**Directions**
1 > List every module that the import statements in the MiniPile recreation notes draw on.
2 > Carry the MiniPile recreation notes forward, starting after the bullet on what the paper means by "document".

# Recreating and Improving MiniPile Dataset Creation

**Objectives:**
- [] Implement and verify MiniPile’s filtering pipeline according to [Kaddour (2023)](https://arxiv.org/abs/2304.08442), but intended for decoder-only model use
- [] Evaluate and compare performances of Pythia $160\text{M}$ pretrained on The Pile vs. trained on the newly created MiniPile on MMLU and ARC-Challenge
- [] Improve the dataset creation process, create new SuperMiniPile dataset (ideally smaller and more information-retaining)
- [] Train Pythia $160\text{M}$ on SuperMiniPile, evaluate on MMLU and ARC-Challenge
- [] Evaluate and compare performances of Pythia $1.4\text{B}$ pretrained on The Pile vs. trained on the created MiniPile on the MMLU and ARC benchmarks

In [8]:
import os
from pathlib import Path
from datasets import load_dataset
from transformers import AutoTokenizer, AutoModel
from huggingface_hub import snapshot_download

---

## Recreating MiniPile Dataset Creation

(1) document embedding extraction,<br>
(2) clustering of embeddings, and<br>
(3) human-guided exclusion of unwanted clusters

### Document Embedding Extraction

- MiniPile paper uses term "document": I assume as they are quite large, this refers to individual training examples from "The Pile-Deduplicated"

**Data block**
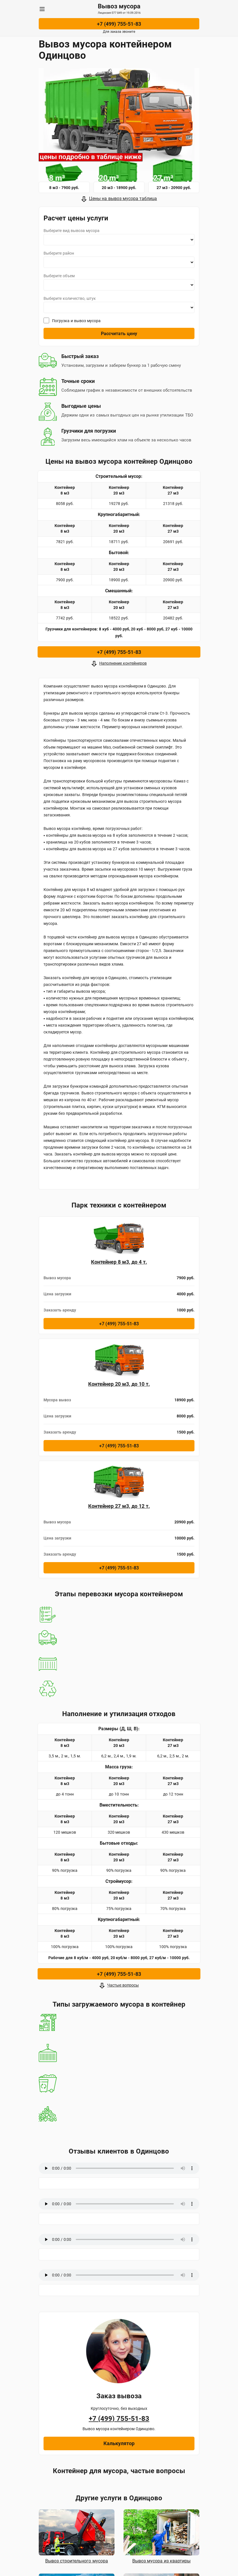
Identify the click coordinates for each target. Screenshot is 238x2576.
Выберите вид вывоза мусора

**Outputs for the tasks**
1 > os, pathlib, datasets, transformers, huggingface_hub

2 >
- "The Pile Deduplicated" predominantly contains english text, as stated in the Pile paper
- E5-Large requires performing sentence-splitting beforehand, as in the example code at https://huggingface.co/intfloat/e5-large

In [None]:
base_dir = "/mnt/data"
base_path = Path(base_dir)

In [9]:
def download_model(down_dir: str, target_folder: str, cache_folder: str, repo_id: str, branch: str = "main") -> None:
    down_dir = Path(down_dir)
    target_dir = down_dir / target_folder
    cache_dir = down_dir / cache_folder

    os.makedirs(target_dir, exist_ok=True)
    os.makedirs(cache_dir, exist_ok=True)

    print(f"Downloading {repo_id}/{branch}...")

    while True:
        try:
            snapshot_download(
                repo_id,
                repo_type="model",
                revision=branch,
                cache_dir=str(cache_dir),
                local_dir=str(target_dir)
            )
            break
        except Exception as e:
            print(f"Download attempt failed: {e}")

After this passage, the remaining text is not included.